When your life as a CarePartner becomes busier, be mindful of the things you give up and make sure that you are still taking care of you.

As my husband’s symptoms progress and his care needs increase, my time is slowly being taken over by what I need to do for him instead of what I want to do for me. The uninterrupted hour of computer time that I used to have in the mornings while he was showering and getting himself dressed is gone. I still get to sit at my desk for a while, but it is broken up as he needs help drying after his shower, he needs help with shoes and socks and, based on the day, he may need additional assistance.

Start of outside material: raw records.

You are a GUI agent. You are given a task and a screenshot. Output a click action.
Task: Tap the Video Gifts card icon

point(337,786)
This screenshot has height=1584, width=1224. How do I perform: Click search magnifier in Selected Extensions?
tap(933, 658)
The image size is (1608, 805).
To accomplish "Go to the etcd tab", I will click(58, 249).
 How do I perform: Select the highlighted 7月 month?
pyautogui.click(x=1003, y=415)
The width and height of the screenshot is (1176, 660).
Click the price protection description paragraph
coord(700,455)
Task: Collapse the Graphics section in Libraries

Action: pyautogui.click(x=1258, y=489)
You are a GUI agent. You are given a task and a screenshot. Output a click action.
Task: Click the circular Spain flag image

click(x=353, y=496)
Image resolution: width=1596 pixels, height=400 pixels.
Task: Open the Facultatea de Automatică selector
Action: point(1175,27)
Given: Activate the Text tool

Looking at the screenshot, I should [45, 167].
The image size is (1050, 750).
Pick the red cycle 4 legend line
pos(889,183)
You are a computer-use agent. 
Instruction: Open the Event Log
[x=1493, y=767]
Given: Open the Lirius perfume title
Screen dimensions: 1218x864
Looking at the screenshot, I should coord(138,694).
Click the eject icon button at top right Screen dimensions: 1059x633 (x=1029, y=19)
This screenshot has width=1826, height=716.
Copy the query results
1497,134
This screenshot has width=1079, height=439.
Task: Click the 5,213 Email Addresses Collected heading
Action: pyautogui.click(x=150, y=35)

That daily hour was when I would write in my journal and work on this blog, but it becomes difficult when I am constantly getting up and down. I catch myself skipping days or rushing through simply to get it done. I notice that I have a different attitude on those days when I don’t take the opportunity to sort out my thoughts. I am finally figuring out that my “want to”, that desire to write, is really a “need to” for me. It may not be possible for me to have that uninterrupted hour in the mornings, but somewhere in my day I must find a space and a time to do this.

I think we all, as CarePartners, have those activities that sustain us and it’s important to practice them on a regular basis. In our house it may mean that I put off that load of laundry or cut back on meal prep time, giving up on something else to see that my need to write is met in a positive and regular manner. Caring for me means that I am caring for my husband to the best of my abilities, and that always has to be my top priority.